**ACTIVITY**
The goal is to restate all of the records below word for word.

[Records from a dataset]
——

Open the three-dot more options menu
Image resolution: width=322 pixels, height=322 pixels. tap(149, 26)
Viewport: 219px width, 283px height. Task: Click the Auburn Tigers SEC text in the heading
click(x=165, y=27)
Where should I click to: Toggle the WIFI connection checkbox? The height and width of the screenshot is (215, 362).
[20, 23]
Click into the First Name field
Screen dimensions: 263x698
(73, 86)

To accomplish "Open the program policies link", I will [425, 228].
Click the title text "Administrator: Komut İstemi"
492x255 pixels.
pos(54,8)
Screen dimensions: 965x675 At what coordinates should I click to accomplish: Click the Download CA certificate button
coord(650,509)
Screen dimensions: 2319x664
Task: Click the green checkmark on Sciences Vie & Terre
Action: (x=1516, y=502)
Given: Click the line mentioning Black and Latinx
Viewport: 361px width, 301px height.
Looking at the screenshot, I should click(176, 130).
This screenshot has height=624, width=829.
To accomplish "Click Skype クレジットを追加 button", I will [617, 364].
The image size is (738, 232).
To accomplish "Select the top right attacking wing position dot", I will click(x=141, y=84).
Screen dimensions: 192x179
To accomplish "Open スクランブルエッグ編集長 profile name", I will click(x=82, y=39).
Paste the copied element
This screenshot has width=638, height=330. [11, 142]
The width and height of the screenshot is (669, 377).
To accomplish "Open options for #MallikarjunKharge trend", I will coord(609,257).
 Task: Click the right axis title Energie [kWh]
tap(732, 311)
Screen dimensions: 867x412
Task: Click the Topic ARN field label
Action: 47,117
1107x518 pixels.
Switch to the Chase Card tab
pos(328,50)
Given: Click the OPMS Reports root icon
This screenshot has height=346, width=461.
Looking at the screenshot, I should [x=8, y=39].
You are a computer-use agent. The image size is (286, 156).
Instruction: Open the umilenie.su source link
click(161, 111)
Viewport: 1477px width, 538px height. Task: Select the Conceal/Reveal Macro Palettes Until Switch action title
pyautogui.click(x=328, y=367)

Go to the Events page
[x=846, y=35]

——

**EXPECTED ANSWER**
Open the three-dot more options menu
Image resolution: width=322 pixels, height=322 pixels. tap(149, 26)
Viewport: 219px width, 283px height. Task: Click the Auburn Tigers SEC text in the heading
click(x=165, y=27)
Where should I click to: Toggle the WIFI connection checkbox? The height and width of the screenshot is (215, 362).
[20, 23]
Click into the First Name field
Screen dimensions: 263x698
(73, 86)

To accomplish "Open the program policies link", I will [425, 228].
Click the title text "Administrator: Komut İstemi"
492x255 pixels.
pos(54,8)
Screen dimensions: 965x675 At what coordinates should I click to accomplish: Click the Download CA certificate button
coord(650,509)
Screen dimensions: 2319x664
Task: Click the green checkmark on Sciences Vie & Terre
Action: (x=1516, y=502)
Given: Click the line mentioning Black and Latinx
Viewport: 361px width, 301px height.
Looking at the screenshot, I should click(176, 130).
This screenshot has height=624, width=829.
To accomplish "Click Skype クレジットを追加 button", I will [617, 364].
The image size is (738, 232).
To accomplish "Select the top right attacking wing position dot", I will click(x=141, y=84).
Screen dimensions: 192x179
To accomplish "Open スクランブルエッグ編集長 profile name", I will click(x=82, y=39).
Paste the copied element
This screenshot has width=638, height=330. [11, 142]
The width and height of the screenshot is (669, 377).
To accomplish "Open options for #MallikarjunKharge trend", I will coord(609,257).
 Task: Click the right axis title Energie [kWh]
tap(732, 311)
Screen dimensions: 867x412
Task: Click the Topic ARN field label
Action: 47,117
1107x518 pixels.
Switch to the Chase Card tab
pos(328,50)
Given: Click the OPMS Reports root icon
This screenshot has height=346, width=461.
Looking at the screenshot, I should [x=8, y=39].
You are a computer-use agent. The image size is (286, 156).
Instruction: Open the umilenie.su source link
click(161, 111)
Viewport: 1477px width, 538px height. Task: Select the Conceal/Reveal Macro Palettes Until Switch action title
pyautogui.click(x=328, y=367)

Go to the Events page
[x=846, y=35]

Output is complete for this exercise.